In similar fashion to Tezos and ATB Coin, the cryptocurrency startup, Centra, has been accused of violating securities laws and is now facing a class action. It is alleged that between July and October 2017, Centra raised over US$30 million by offering and selling unregistered securities. Centra’s novel value proposition was that it would use the capital to develop a debit card that would integrate numerous cryptocurrencies and offer faster transactions in addition to the ability to withdraw fiat currency. Centra used certain celebrity endorsements to increase the notoriety of the ICO, though Floyd “Money” Mayweather, one of the endorsers, has not been named in the suit.

Potential Action Against Other Exchanges

There has also recently been considerable discussion in online forums and other mediums about further potential legal action against widely used exchanges for deposit and withdrawal issues, downtime and delays in the execution of trades, price manipulation, insider trading and other related issues.

Legal Bases for Liability

While the class actions in the United States have largely been framed around alleged breaches of securities laws, as noted, we are also seeing claims being advanced under other well-developed theories of liability and well-established causes of action such as civil fraud, breach of contract, unjust enrichment and misrepresentation. Claims are also being advanced under existing consumer protection legislation.

Class Actions in Canada

Though we have yet to see the same level of litigation activity in Canada, we expect it is only a matter of time before plaintiffs take up the fight here, particularly given the relatively low bar for certification of class actions in Canada and the tendency of Canadian plaintiff’s counsel to launch copycat suits. The U.S. class actions discussed above not only highlight what is inevitably to come, but they also help underscore the need for all market participants to appropriately structure their affairs, implement adequate security protocols and take active and diligent steps to mitigate risk, particularly in the face of rapid market growth and increasing scrutiny from regulators and investors.

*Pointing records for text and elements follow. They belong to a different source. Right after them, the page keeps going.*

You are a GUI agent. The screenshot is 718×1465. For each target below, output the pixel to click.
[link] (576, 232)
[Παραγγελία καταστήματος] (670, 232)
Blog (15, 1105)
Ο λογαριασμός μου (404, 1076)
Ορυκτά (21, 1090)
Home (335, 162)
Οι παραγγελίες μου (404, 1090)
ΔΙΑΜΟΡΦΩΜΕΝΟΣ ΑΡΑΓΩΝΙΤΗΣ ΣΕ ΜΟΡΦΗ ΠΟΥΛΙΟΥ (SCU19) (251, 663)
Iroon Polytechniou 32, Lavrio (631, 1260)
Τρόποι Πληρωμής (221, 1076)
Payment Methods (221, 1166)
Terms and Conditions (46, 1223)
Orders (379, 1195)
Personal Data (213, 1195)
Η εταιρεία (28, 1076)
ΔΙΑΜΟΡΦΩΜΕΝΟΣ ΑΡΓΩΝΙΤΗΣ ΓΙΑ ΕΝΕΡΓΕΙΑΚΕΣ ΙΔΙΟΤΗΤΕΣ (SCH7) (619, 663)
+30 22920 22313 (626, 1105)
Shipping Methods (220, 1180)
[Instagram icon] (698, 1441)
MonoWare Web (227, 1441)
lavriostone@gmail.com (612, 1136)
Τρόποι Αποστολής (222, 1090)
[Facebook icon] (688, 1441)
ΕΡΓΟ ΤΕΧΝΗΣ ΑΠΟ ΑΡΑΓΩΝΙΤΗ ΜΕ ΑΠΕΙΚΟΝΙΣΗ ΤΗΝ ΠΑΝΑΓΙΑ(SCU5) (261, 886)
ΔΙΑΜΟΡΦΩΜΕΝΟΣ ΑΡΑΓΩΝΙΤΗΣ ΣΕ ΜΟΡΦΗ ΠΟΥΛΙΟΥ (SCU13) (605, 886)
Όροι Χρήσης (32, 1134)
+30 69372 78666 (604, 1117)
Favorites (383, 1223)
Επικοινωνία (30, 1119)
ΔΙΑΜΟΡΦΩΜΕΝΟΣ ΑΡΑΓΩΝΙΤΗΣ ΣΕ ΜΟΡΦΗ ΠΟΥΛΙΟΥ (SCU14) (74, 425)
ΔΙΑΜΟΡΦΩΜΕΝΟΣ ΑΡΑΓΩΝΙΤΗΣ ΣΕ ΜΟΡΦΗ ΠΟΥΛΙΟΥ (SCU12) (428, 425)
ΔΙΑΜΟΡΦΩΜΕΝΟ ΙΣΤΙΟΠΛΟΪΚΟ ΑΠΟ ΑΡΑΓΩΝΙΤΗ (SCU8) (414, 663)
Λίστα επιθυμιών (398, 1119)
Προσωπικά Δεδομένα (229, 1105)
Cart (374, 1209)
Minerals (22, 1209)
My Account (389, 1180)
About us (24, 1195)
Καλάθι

We are seeing some phenomenal technological changes propelled by innovative companies and individuals developing new products, services and entire business models based on blockchain technology. These parties are moving away from traditional financing toward ICOs, air-dropping and other more novel forms of funding for their businesses. However, with that, and with the anonymous and international nature of transactions, the multitude of parties involved (issuers, advisors, promoters, investors, banks, exchanges, hackers, etc.), the inability of regulatory oversight to keep pace, and the great disparity in the sophistication of market participants, among other factors, a perfect storm is brewing, and growing.

As we have seen in the United States, the cryptocurrency space is providing fertile ground for civil litigation, particularly class actions. We expect this trend to surge as more mainstream acceptance of blockchain technology, cryptocurrencies and ICOs happens. It is not all FUD though. As the risk of facing a Canadian class action expands, there are existing and emerging tools creative defence counsel can use to blunt even the most aggressive plaintiffs’ counsel tactics. Bennett Jones LLP is ready to assist its clients in navigating the challenges that inevitably lie ahead in this exciting and dynamic space.

*This article assumes a certain baseline knowledge of cryptocurrencies, ICOs and blockchain technology. If there are any terms used in this article with which you are unfamiliar, or any subject matter about which you have questions, please let us know (or do some googling as this is an interesting and exciting new frontier).

Special thanks to articling student David St. Bernard for his assistance with preparing this article.

The content of this article is intended to provide a general guide to the subject matter. Specialist advice should be sought about your specific circumstances.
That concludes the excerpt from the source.